One common problem is that organisations may adopt a siloed approach to cost control and reduction, with different targets for design, manufacturing, and supply chain teams that may not fully align with the broader business strategy. Disparate processes such as enterprise resource management, customer relationship management and product life-cycle management are also contradictory to total cost and quality control.

However, some product design and system engineering consultant firms offer customised solutions for cost control in manufacturing. Partnering with these specialists enables product developers to reduce operating expenditures and accelerate time-to-market, while retaining and often improving the quality of final output.

What matters most is the experts’ ability to understand the unique challenges faced by organisations in various industries, and to deploy appropriate cost-reduction strategies while also fulfilling market goals.
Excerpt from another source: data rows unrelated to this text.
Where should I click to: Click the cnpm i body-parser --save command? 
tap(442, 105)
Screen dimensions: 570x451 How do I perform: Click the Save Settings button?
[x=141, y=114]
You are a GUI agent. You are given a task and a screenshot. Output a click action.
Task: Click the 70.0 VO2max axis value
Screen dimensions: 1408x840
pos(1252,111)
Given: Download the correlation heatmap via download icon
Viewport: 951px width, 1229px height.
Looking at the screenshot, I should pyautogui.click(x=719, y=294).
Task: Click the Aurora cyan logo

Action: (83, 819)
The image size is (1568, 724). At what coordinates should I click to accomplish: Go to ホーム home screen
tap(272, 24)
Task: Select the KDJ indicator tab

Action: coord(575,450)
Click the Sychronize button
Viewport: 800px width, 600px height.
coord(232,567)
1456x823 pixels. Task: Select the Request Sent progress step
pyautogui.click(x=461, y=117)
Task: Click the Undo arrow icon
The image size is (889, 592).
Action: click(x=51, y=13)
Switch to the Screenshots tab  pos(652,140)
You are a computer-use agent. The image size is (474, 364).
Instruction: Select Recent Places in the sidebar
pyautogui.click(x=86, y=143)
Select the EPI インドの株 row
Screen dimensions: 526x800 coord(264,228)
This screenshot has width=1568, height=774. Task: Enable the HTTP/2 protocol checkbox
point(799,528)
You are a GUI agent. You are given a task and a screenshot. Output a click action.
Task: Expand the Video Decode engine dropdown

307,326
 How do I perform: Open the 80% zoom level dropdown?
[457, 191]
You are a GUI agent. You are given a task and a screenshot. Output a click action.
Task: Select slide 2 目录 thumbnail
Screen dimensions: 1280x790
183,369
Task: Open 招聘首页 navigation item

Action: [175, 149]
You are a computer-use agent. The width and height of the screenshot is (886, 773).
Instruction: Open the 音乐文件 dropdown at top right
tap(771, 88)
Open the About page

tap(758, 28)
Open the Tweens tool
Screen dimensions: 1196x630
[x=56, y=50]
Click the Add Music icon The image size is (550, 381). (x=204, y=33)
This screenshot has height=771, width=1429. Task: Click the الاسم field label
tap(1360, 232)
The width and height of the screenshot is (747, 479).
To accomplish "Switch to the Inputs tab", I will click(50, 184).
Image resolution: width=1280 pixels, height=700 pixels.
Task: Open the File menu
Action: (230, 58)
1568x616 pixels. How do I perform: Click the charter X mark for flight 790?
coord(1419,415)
A holistic approach to cost optimisation
Partnering with engineering experts that have comprehensive product development knowledge spanning design, manufacturing and supply chain optimisation can help businesses to trim down the costs associated with the development of a new product or the tailoring of an existing product to new locations.

A multidisciplinary product engineering framework is vital for cost-optimised design and development. The concepts must be validated from design-to-manufacture, design-for-assembly and design-for-reliability standpoints. The next step is to deploy advanced simulation tools in computer-aided engineering systems for further design optimisation. A suitable engineering partner should also support its clients in developing and testing prototypes.

Value engineering is a common approach used by experts to bring down design costs and better manage materials costs. Using alternative materials, methods and technological processes can reduce product costs without compromising on functionality.

Product modularisation is another way that engineering firms can help manufacturers emerge as process innovators. This method simplifies engineering workloads across multiple products, sites and product lines. Here, product development costs can be optimised at floor level by using appropriate techniques to ensure sub-systems and functionally independent product modules can operate in tandem.

Advanced analytics, backed by big data and the Internet of Things, are also enabling cost optimisation for manufacturers. This practice is used to drive predictive maintenance, helping companies foresee, diagnose and solve potential problems in their operations before they occur. Key benefits of predictive analytics include reduced unplanned downtime, improved asset utilisation, better production quality, and lower maintenance costs.

Once cost reductions are achieved and organisations are seeing an increase in their profit margins, these can be passed on to customers in the form of lower prices, thereby boosting demand.

Product cost optimisation also has long-term implications along the value chain. By collaborating with an experienced design, build, operate and maintain partner, enterprises can fundamentally innovate their engineering and manufacturing functions in order to adopt ideal practices for cost reduction.